[Nfd-dev] Close NFD backdoor

Yingdi Yu yingdi at CS.UCLA.EDU
Tue Sep 9 23:20:45 PDT 2014


Hi Jeff,

On Sep 9, 2014, at 10:29 PM, Burke, Jeff <jburke at remap.ucla.edu> wrote:

> One could imagine different configurable strategies for the MemoryContentCache depending on the way the application uses FreshnessPeriod. I'm not sure exactly the end goal of this discussion? 

I did not mean MemoryContentCache is wrong. In my own opinion, it is generally good to have app manage its own data packets. About how to manage the data, I think it is up to the application.
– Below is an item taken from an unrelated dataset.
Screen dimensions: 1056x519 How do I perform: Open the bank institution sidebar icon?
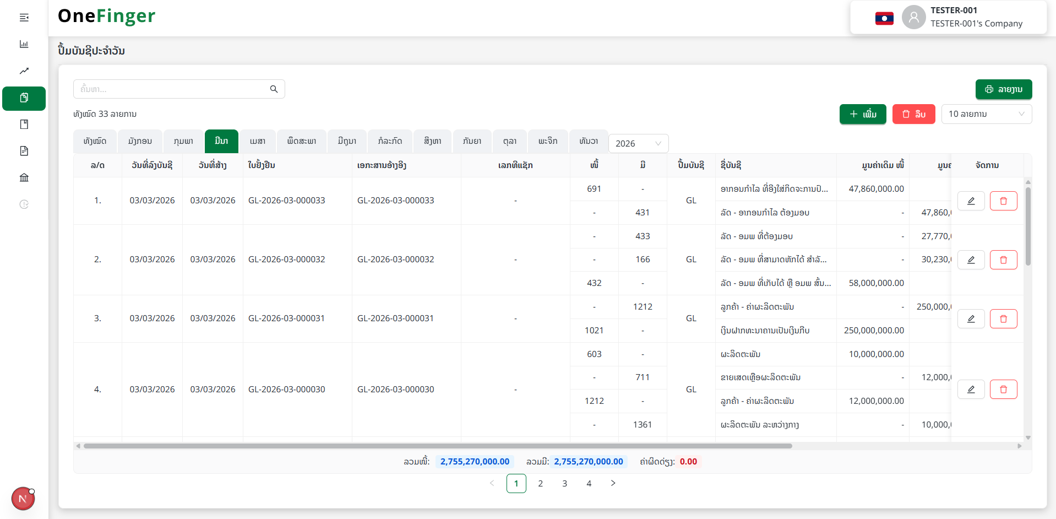pyautogui.click(x=24, y=177)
> You state "My understanding about this is that FreshnessPeriod is used by end producer to tell intermediate routers (including local nfd) how long a data packet should stay in a content store."
> 
> This is fair, but imagine three different consumer applications for the same ndnrtc streams, all of which have different opinions about what content from a single publisher is relevant to be in a content store -
> 1. "real-time" live-playback (current app) - only needs freshest data (within some buffer time period)
> 2.  Fixed ten-second expletive-removing delay consumer – can have a fetching buffer that's significantly larger (though not the full seven seconds) than the above, but otherwise is "real-time" 
> 3. digital video recorder style playback – may have much larger delays, and fetch content that may be minutes, days, hours older than the freshest content while other consumers are also watching the freshest content.
> 
> Given these three consumers for a single publisher of live video, how should FreshnessPeriod be used to the best effect / appropriately?

I am not trying to define how to specify FreshnessPeriod. What I want to push for is an in-app data storage which can be explicitly managed by the app. Since the app is the producer of the data packet, so it should be able to determine the validity of a data packet without relying on FreshnessPeriod.